As mensagens que recebia dele repousavam em longos silêncios. Ao fim de alguns dias, o tempo suficiente, M. escrevia-lhe mas arrancava todas palavras que lhe pareciam meigas. Não era frio, apenas vago, o que resultava em frases ainda mais cruéis. Esperava que ele entendesse a vontade de afastamento e que fosse perdendo o interesse. Parecia estar a ter efeito. A qualquer novo convite, M. desculpava-se com o trabalho. Ele dizia que percebia, que ficava para depois, tentando esconder o desapontamento. No escritório, em breves instantes que M. reservava para respirar do trabalho, por vezes parava no seu instagram, relembrando o corpo e o prazer que já tinham sido seus. Noutros dias, percorreria o Grindr à procura de um novo engate. O perfil dele lá estava, ainda nos favoritos, online muitas vezes, esperando uma nova mensagem sua, talvez.

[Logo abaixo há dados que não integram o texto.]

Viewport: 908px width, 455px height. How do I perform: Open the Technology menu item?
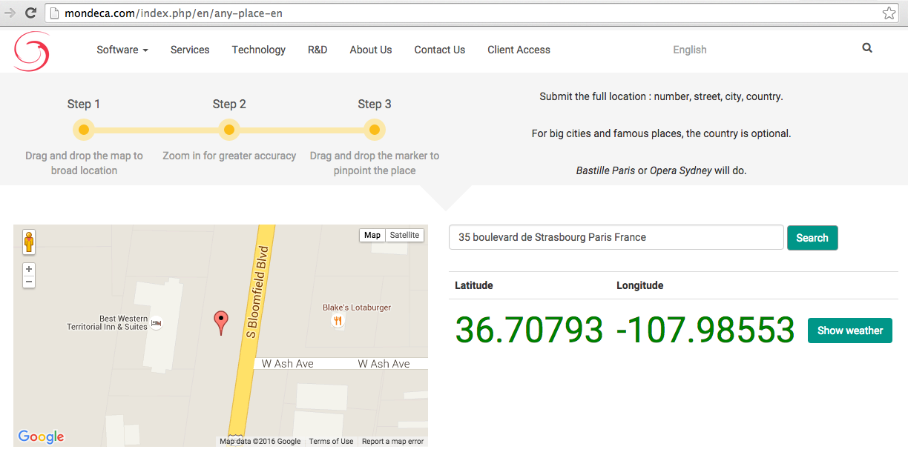(258, 50)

M. arrumou as suas coisas depois de um longo dia no escritório. Quando saiu em direcção ao metro, abriu o Grindr e reparou que o perfil dele se encontrava próximo. O caminho mais rápido para aceder à estação era através de um velho centro comercial em avançado estado de decadência, o Alpha Mall. (M. divertia-se a pensar se quem inventara o nome o fizera com consciência do jogo de palavras). No longo corredor do Alpha, o chão de borracha abafava os passos e o brilho das lâmpadas incandescentes suprimia a cor das faces. Apenas sobreviviam um café e algumas lojas de tralha em segunda mão. Ao fundo, junto à porta de acesso ao metro, algumas mesas alinhavam-se à parede de vidro da cafetaria. Um funcionário arrumava as chávenas no topo da máquina. Preparava-se para fechar. Já não havia clientes, excepto aquele que, sentado numa das mesas do corredor, sorria nervosamente para M.

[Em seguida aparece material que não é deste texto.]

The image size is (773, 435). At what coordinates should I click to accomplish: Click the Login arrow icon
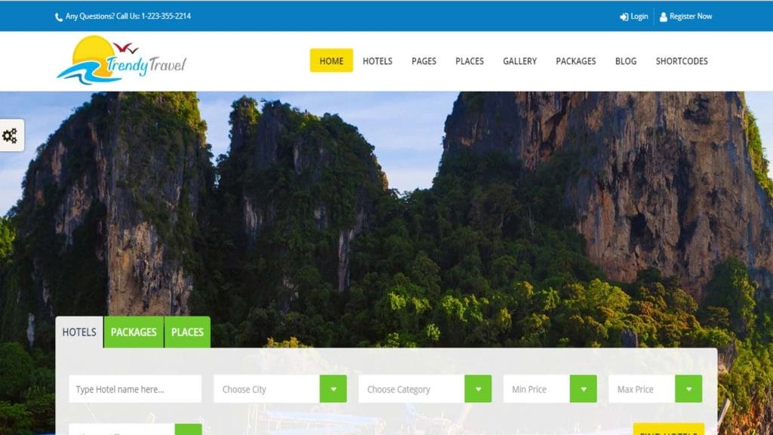[x=624, y=17]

M. permaneceu de pé à sua frente. Ele foi o primeiro a falar. Estava por ali em trabalho e pensara em fazer-lhe uma surpresa. Depois calou-se um segundo, com os olhos baixos. Lembrava-se dele à noite, disse. Quis saber se podiam voltar a estar juntos. Perguntou-lhe se queria jantar consigo. M. olhava-o e não conseguia deixar de admirar a beleza daquele homem, mesmo naquele momento em que, era evidente, sofria por sua causa. Tinha de ir embora. Pôs-lhe a mão na nuca. Ele ouviu-o sem desviar o olhar da superfície da mesa. M. acariciou-lhe a pele atrás do pescoço e disse-lhe que teria de ficar para outro dia. Despediu-se e saiu em direcção ao metro.

*

Ele nem sequer se tinha sentado.  T. voltou-se e ainda o viu, através da porta de vidro do Alpha, a descer as escadas para o metro. Quisera apenas voltar a encontrar-se com ele. Era incapaz de devolver todas as coisas bonitas que ele lhe tinha dito mas provaria as suas intenções de outra forma. Convidá-lo-ia para jantar. Queria animá-lo, afastá-lo das preocupações do trabalho. Voltar a abraçá-lo na cama, tê-lo consigo uma noite mais. Queria que soubesse que não o conseguia esquecer. Mas ele nem se deteve. De pé, foi tão sedutor como sempre, mas agora as palavras que dirigia a T. feriam-no. Não podia dar-lhe o que pretendia, disse. Tinham tido bons momentos, é certo, mas irrepetíveis. Devastado com o que ouvia, T. ainda sugeriu que ao jantar conversassem melhor. Ele pousou a mão no seu pescoço e disse-lhe que não podia ficar. Tinha quem o esperasse em casa, disse por fim. T. percebia agora, e não disse mais nada. Sentiu a mão descolar-se do pescoço como se lhe arrancasse a pele. Quando a porta se abriu, o frio da noite veio preencher a forma dessa mão fantasma.

 

Sirius

 

 Este texto é ficção e pertence ao projecto Voz Arco-Íris.